_Records to process_
..........
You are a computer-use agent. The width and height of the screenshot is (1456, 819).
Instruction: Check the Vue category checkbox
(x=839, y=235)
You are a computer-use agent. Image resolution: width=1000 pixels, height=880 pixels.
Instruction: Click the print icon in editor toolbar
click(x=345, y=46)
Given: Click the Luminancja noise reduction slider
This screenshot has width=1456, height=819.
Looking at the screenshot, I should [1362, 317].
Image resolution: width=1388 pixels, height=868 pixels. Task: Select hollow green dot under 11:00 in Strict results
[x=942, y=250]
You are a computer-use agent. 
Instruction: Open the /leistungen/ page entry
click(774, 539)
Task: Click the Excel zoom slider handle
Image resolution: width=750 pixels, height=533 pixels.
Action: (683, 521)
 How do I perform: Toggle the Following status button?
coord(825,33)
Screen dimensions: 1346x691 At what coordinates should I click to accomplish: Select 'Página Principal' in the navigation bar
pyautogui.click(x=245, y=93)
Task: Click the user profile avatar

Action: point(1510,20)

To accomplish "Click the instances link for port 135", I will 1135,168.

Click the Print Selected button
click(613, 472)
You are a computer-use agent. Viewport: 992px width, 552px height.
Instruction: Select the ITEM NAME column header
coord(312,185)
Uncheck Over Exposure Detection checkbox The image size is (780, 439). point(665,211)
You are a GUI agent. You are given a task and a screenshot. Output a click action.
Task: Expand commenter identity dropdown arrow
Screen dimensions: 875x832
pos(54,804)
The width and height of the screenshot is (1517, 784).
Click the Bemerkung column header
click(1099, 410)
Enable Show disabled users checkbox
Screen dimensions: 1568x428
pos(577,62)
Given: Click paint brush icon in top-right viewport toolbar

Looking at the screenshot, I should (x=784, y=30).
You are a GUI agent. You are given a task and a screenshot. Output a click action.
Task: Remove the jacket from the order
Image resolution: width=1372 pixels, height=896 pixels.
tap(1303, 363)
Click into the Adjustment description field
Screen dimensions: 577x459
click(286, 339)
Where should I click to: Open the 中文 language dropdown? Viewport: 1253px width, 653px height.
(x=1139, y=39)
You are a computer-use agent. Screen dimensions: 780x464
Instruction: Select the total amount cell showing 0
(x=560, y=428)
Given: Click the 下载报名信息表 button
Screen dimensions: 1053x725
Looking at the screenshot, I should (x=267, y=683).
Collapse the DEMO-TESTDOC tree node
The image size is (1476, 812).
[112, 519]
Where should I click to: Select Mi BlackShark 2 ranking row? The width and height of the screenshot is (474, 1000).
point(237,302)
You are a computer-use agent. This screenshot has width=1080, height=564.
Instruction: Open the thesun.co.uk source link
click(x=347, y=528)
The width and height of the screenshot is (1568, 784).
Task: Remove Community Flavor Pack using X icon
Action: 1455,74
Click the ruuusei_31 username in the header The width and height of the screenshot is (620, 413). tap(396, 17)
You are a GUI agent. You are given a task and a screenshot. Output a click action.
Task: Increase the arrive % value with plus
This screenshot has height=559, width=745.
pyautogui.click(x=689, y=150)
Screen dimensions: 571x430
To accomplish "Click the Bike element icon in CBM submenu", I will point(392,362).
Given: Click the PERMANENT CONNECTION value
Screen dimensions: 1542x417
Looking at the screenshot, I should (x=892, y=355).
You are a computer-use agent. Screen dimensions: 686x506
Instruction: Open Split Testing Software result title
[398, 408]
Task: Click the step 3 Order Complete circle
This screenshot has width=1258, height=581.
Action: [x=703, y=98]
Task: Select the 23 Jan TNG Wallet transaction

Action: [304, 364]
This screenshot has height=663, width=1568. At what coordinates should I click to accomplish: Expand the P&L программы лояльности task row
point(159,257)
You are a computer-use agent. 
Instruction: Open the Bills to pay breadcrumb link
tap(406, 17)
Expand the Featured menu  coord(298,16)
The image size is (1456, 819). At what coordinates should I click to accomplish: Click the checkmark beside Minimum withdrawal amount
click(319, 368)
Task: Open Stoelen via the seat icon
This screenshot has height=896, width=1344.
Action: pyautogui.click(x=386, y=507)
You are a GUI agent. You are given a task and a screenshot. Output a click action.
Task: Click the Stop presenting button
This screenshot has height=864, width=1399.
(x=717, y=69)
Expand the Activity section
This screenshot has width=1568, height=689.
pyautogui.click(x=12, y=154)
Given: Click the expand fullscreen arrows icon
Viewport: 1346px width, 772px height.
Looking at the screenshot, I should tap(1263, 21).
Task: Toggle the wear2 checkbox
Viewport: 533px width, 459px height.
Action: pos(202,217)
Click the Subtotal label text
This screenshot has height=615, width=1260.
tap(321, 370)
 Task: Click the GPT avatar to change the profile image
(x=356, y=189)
..........
_Aim of the exercise_
Update the records above by replacing every "Instruction:" with "Goal:" and leaving everything else unchanged.

_Response to this exercise_
You are a computer-use agent. The width and height of the screenshot is (1456, 819).
Goal: Check the Vue category checkbox
(x=839, y=235)
You are a computer-use agent. Image resolution: width=1000 pixels, height=880 pixels.
Goal: Click the print icon in editor toolbar
click(x=345, y=46)
Given: Click the Luminancja noise reduction slider
This screenshot has width=1456, height=819.
Looking at the screenshot, I should [1362, 317].
Image resolution: width=1388 pixels, height=868 pixels. Task: Select hollow green dot under 11:00 in Strict results
[x=942, y=250]
You are a computer-use agent. 
Goal: Open the /leistungen/ page entry
click(774, 539)
Task: Click the Excel zoom slider handle
Image resolution: width=750 pixels, height=533 pixels.
Action: (683, 521)
 How do I perform: Toggle the Following status button?
coord(825,33)
Screen dimensions: 1346x691 At what coordinates should I click to accomplish: Select 'Página Principal' in the navigation bar
pyautogui.click(x=245, y=93)
Task: Click the user profile avatar

Action: point(1510,20)

To accomplish "Click the instances link for port 135", I will 1135,168.

Click the Print Selected button
click(613, 472)
You are a computer-use agent. Viewport: 992px width, 552px height.
Goal: Select the ITEM NAME column header
coord(312,185)
Uncheck Over Exposure Detection checkbox The image size is (780, 439). point(665,211)
You are a GUI agent. You are given a task and a screenshot. Output a click action.
Task: Expand commenter identity dropdown arrow
Screen dimensions: 875x832
pos(54,804)
The width and height of the screenshot is (1517, 784).
Click the Bemerkung column header
click(1099, 410)
Enable Show disabled users checkbox
Screen dimensions: 1568x428
pos(577,62)
Given: Click paint brush icon in top-right viewport toolbar

Looking at the screenshot, I should (x=784, y=30).
You are a GUI agent. You are given a task and a screenshot. Output a click action.
Task: Remove the jacket from the order
Image resolution: width=1372 pixels, height=896 pixels.
tap(1303, 363)
Click into the Adjustment description field
Screen dimensions: 577x459
click(286, 339)
Where should I click to: Open the 中文 language dropdown? Viewport: 1253px width, 653px height.
(x=1139, y=39)
You are a computer-use agent. Screen dimensions: 780x464
Goal: Select the total amount cell showing 0
(x=560, y=428)
Given: Click the 下载报名信息表 button
Screen dimensions: 1053x725
Looking at the screenshot, I should (x=267, y=683).
Collapse the DEMO-TESTDOC tree node
The image size is (1476, 812).
[112, 519]
Where should I click to: Select Mi BlackShark 2 ranking row? The width and height of the screenshot is (474, 1000).
point(237,302)
You are a computer-use agent. This screenshot has width=1080, height=564.
Goal: Open the thesun.co.uk source link
click(x=347, y=528)
The width and height of the screenshot is (1568, 784).
Task: Remove Community Flavor Pack using X icon
Action: 1455,74
Click the ruuusei_31 username in the header The width and height of the screenshot is (620, 413). tap(396, 17)
You are a GUI agent. You are given a task and a screenshot. Output a click action.
Task: Increase the arrive % value with plus
This screenshot has height=559, width=745.
pyautogui.click(x=689, y=150)
Screen dimensions: 571x430
To accomplish "Click the Bike element icon in CBM submenu", I will point(392,362).
Given: Click the PERMANENT CONNECTION value
Screen dimensions: 1542x417
Looking at the screenshot, I should (x=892, y=355).
You are a computer-use agent. Screen dimensions: 686x506
Goal: Open Split Testing Software result title
[398, 408]
Task: Click the step 3 Order Complete circle
This screenshot has width=1258, height=581.
Action: [x=703, y=98]
Task: Select the 23 Jan TNG Wallet transaction

Action: [304, 364]
This screenshot has height=663, width=1568. At what coordinates should I click to accomplish: Expand the P&L программы лояльности task row
point(159,257)
You are a computer-use agent. 
Goal: Open the Bills to pay breadcrumb link
tap(406, 17)
Expand the Featured menu  coord(298,16)
The image size is (1456, 819). At what coordinates should I click to accomplish: Click the checkmark beside Minimum withdrawal amount
click(319, 368)
Task: Open Stoelen via the seat icon
This screenshot has height=896, width=1344.
Action: pyautogui.click(x=386, y=507)
You are a GUI agent. You are given a task and a screenshot. Output a click action.
Task: Click the Stop presenting button
This screenshot has height=864, width=1399.
(x=717, y=69)
Expand the Activity section
This screenshot has width=1568, height=689.
pyautogui.click(x=12, y=154)
Given: Click the expand fullscreen arrows icon
Viewport: 1346px width, 772px height.
Looking at the screenshot, I should tap(1263, 21).
Task: Toggle the wear2 checkbox
Viewport: 533px width, 459px height.
Action: pos(202,217)
Click the Subtotal label text
This screenshot has height=615, width=1260.
tap(321, 370)
 Task: Click the GPT avatar to change the profile image
(x=356, y=189)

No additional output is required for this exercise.